Extract to read.
Accusations by Chinese Nationalist Party (KMT) Legislators Su Ching-chuan (蘇清泉) and Liao Kuo-tung (廖國棟) that independent Taipei mayoral candidate Ko Wen-je (柯文哲) was complicit in the harvesting of organs from patients not yet brain dead drew fire from doctors across the country.
Citing a paper on organ transplantation co-authored by Ko 15 years ago, Su, who is also the chairman of the Taiwan Medical Association, said that parts of the paper suggest that organs might have been taken from some patients before they were brain dead, and thus Ko was involved in live organ harvesting.
Ko, who used to work at NTUH before he took a year’s leave in February to run for Taipei mayor, has brushed off the accusations as politically motivated and aimed at blackening his name during the election.
A co-author of the paper, Chen Yi-hsiang (陳益祥), who is a surgeon at the National Taiwan University Hospital (NTUH), rebutted the allegation yesterday.
“We certainly consulted the families of the patients and obtained their consent before the operations. If we didn’t, their families would have protested,” Chen said. “We didn’t start the transplantations until the patients were dead, and we had consent from their families — to be more accurate, we were working on corpses.”
Greater Tainan Mayor William Lai (賴清德), who was also a doctor before becoming a politician, said it was very inappropriate for Su to make such an accusation.
“He is no longer qualified to serve as head of the Taiwan Medical Association. He should resign from it, because he’s an embarrassment to all medical personnel,” Lai said.
Meanwhile, a netizen said the accusations of organ harvesting at the nation’s leading hospital rub salt in the wounds of family members who have approved organ donations.
Posting on Professional Technology Temple (PTT) — the nation’s largest academic online bulletin board — a user by the name of “siberia” recounted the story of his mother’s death as an example of the pain family members experience in deciding whether or not to agree to organ donation.

Data below.
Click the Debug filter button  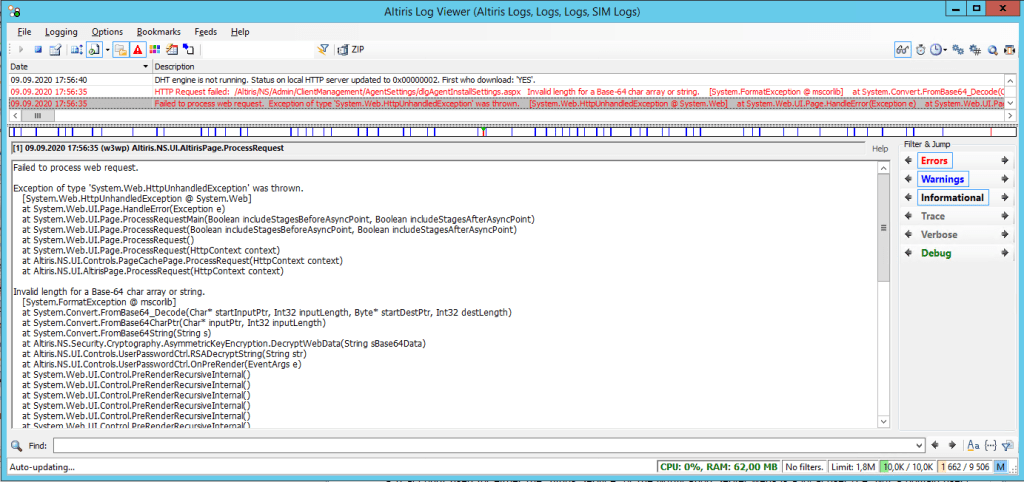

What to do.
A: Say whether each statement agrees with the article on the organ harvesting accusations: (i) Chen Yi-hsiang is a surgeon at the National Taiwan University Hospital; (ii) the paper Su cited was co-authored by Ko 20 years ago; (iii) William Lai was a doctor before he became a politician. Answer yes or no for each, and quote the words of the article that decide it.
B: Print word for word the part of the article on the organ harvesting accusations that opens with the words containing "Greater Tainan Mayor" and closes with "to organ donation.".

Answers to each task.
A:
(i) Yes: "who is a surgeon at the National Taiwan University Hospital (NTUH)"
(ii) No: "co-authored by Ko 15 years ago"
(iii) Yes: "who was also a doctor before becoming a politician"

B:
Greater Tainan Mayor William Lai (賴清德), who was also a doctor before becoming a politician, said it was very inappropriate for Su to make such an accusation.
“He is no longer qualified to serve as head of the Taiwan Medical Association. He should resign from it, because he’s an embarrassment to all medical personnel,” Lai said.
Meanwhile, a netizen said the accusations of organ harvesting at the nation’s leading hospital rub salt in the wounds of family members who have approved organ donations.
Posting on Professional Technology Temple (PTT) — the nation’s largest academic online bulletin board — a user by the name of “siberia” recounted the story of his mother’s death as an example of the pain family members experience in deciding whether or not to agree to organ donation.